I have a table with billion records. I have quite a few char(01) columns in this table which has repeating values like 'Y' , 'N'. I have created a similar table but with the compression added on all these char(01) columns. I found out the table with compressing all these columns increases the original space.
So my question is : is not recommnded to compress the char(01) columns. If so can you please explain why ?
Thanks in advance
When you define compression on some columns in TD, Teradata stores the compressed values in the table header. So if you are compressing a large number of columns, the header size will become large. Thats why you might be getting the the table size larger than actual.

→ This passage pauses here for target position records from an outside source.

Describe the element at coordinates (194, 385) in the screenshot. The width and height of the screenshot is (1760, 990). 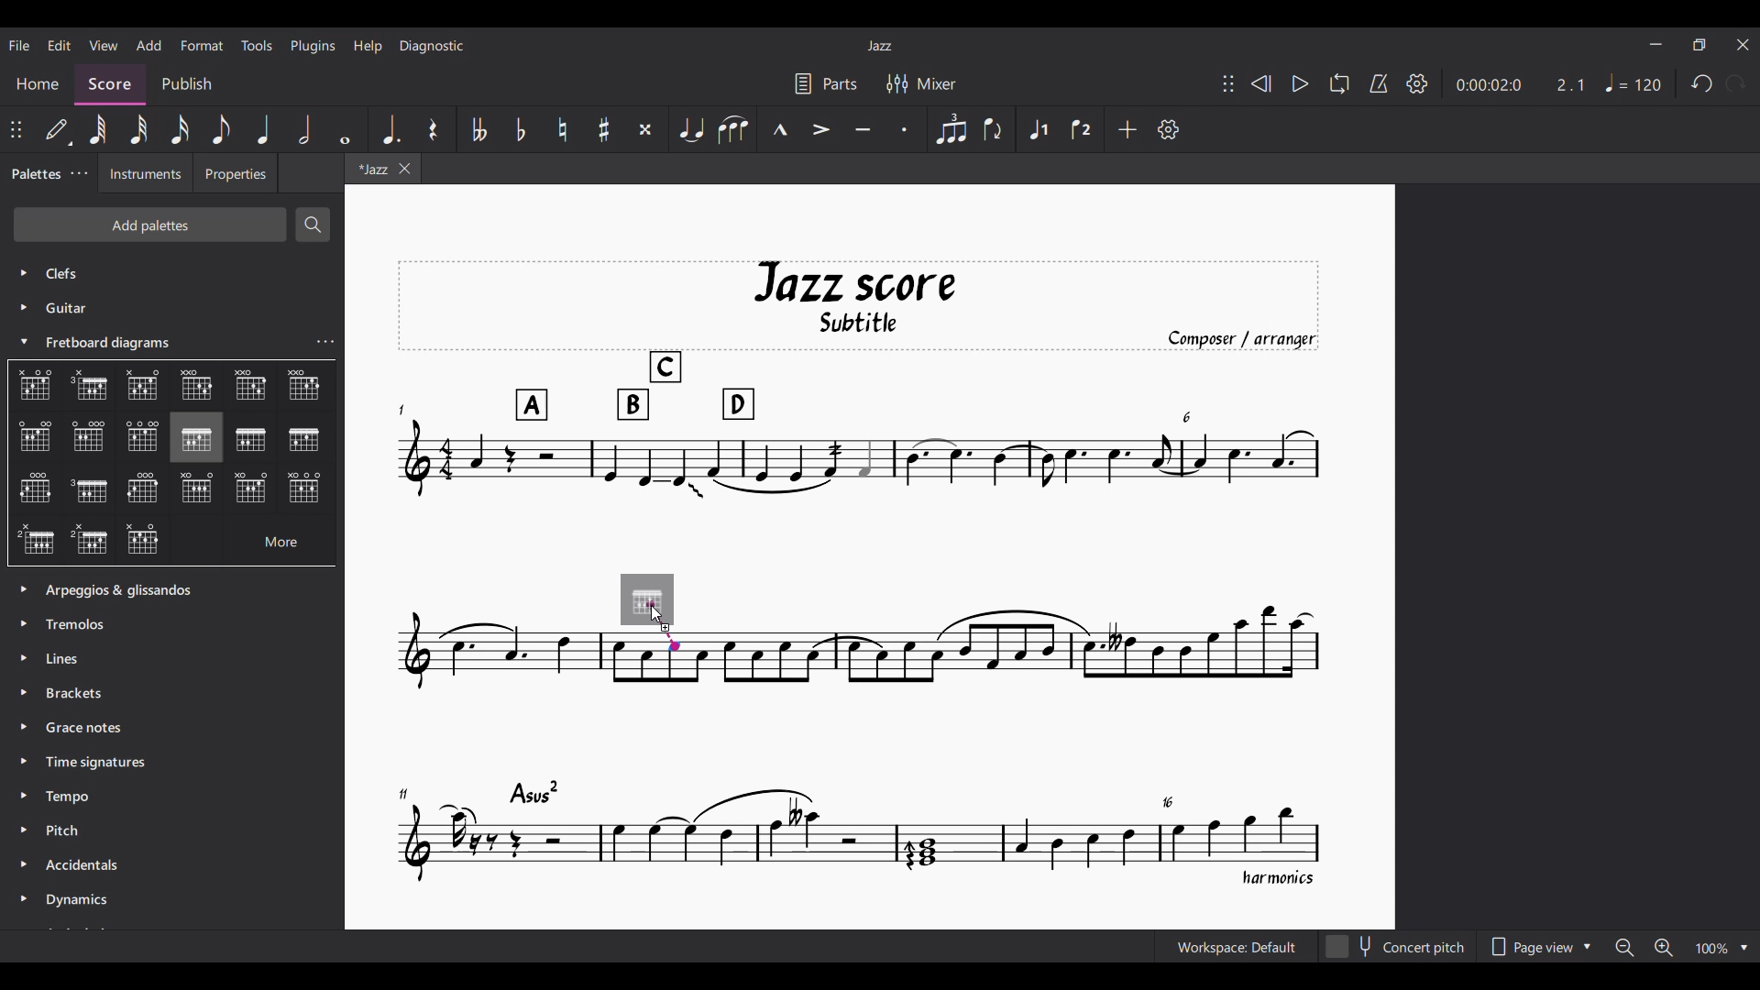
I see `Chart4` at that location.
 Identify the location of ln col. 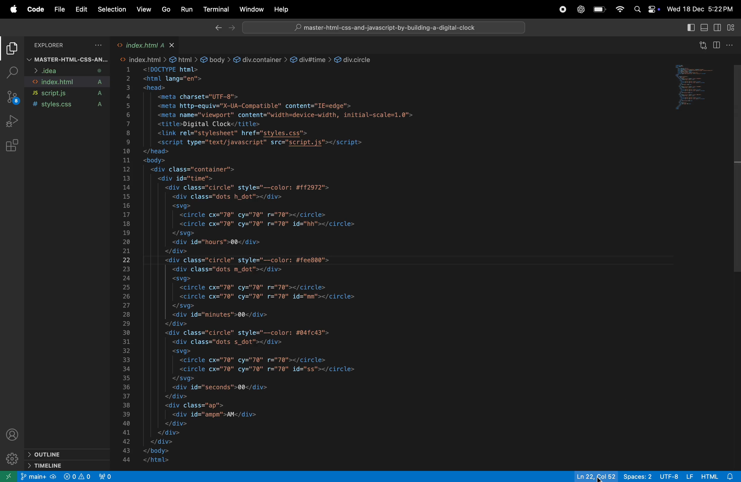
(595, 476).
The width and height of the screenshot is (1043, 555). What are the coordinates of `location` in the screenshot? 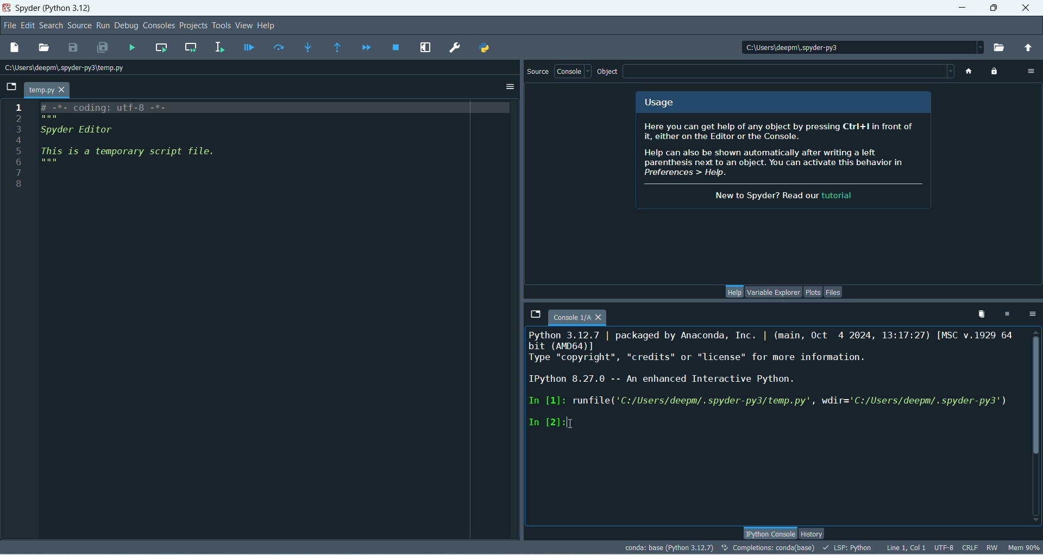 It's located at (856, 46).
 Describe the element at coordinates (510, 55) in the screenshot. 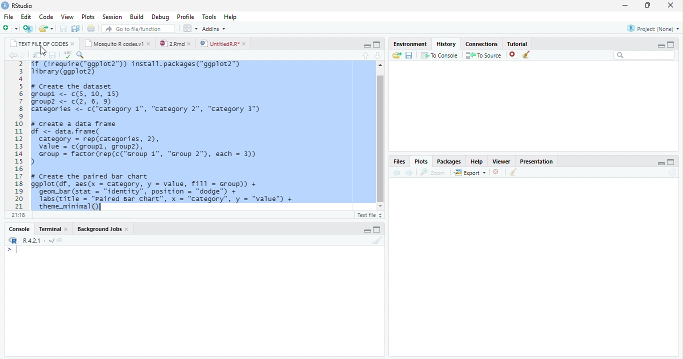

I see `remove selected history` at that location.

You can get the size of the table header by creating an empty table. Depends on the number of AMPs.
Apart from the table header, another important reason is the introduction of additional presence bits - in each row of the table. The more compressed values you enlist, the more presence bits you need to compress those values.
- For those rows where values are compressed, we have to store only the presence bit(s), not the actual values, so the storage space is greatly reduced. Bits are packed into bytes. Works like a charm.
- However, if many rows have values that are not compressed, for those rows we store both presence bits and actual value (if not compressed). This introduces a possibility of a size increase, but only when the compressed values are defined incorrectly. So, either no compression takes place for many rows, or we spend too many presense bits for values we don't really need.
So, for each column you should verify whether a compressed value is really encountered in a large number of rows. If a value is quite rare - encountered only in a small number of rows, it might be cheaper to omit it in the compression list.
Char(1) are usually good candidates for compression.
Just want to confirm that as the number of values lead to addtion of presence bits which in turn increases to size of table header.
Do we need to go for odd number of values or the even number of values per column for the good
it's odd, (2**n) -1 :-)
1 -> 1
2 -> 2 - 3
3 -> 4 - 7
4 -> 8 - 15
5 -> 16 - 31
6 -> 32 - 63
7 -> 64 - 127
8 -> 128 - 255
Ok thanks dieter.
Also just wanted to know ,how much savings we get by compressing NULLS or zero length string (i.e '' ) ?
I believe NULLS or '' also take 1 byte.
Please correct me if I am wrong?
nope, the NULL is already included :-)
See Number of Presence Bits Required to Represent Compressed Values in the Database Design manual:
thanks for the link. I see the information in the documentation contradictory though. As stated in one of the tables, it says:
col_1 CHAR(1) NOT NULL COMPRESS (‘A’) - requires 1 presence bit
col_1 CHAR(1) COMPRESS (‘A’) - requires 2 presence bits
Therefore NULL is not included, in fact nullability requires 1 extra state to be "coded" using presence bits and thus requires the extra presence bit in the case above. The only explanation would be that Teradata stores the information about nullability in a extra separate (presence?) bit, which would be very uneffective. The number of states to be represented by presence bits obviously differs - since compressing null values with COMPRESS is implicit and can't be skipped.
If I'm in fact wrong, can't you tell me why there is difference in the case above?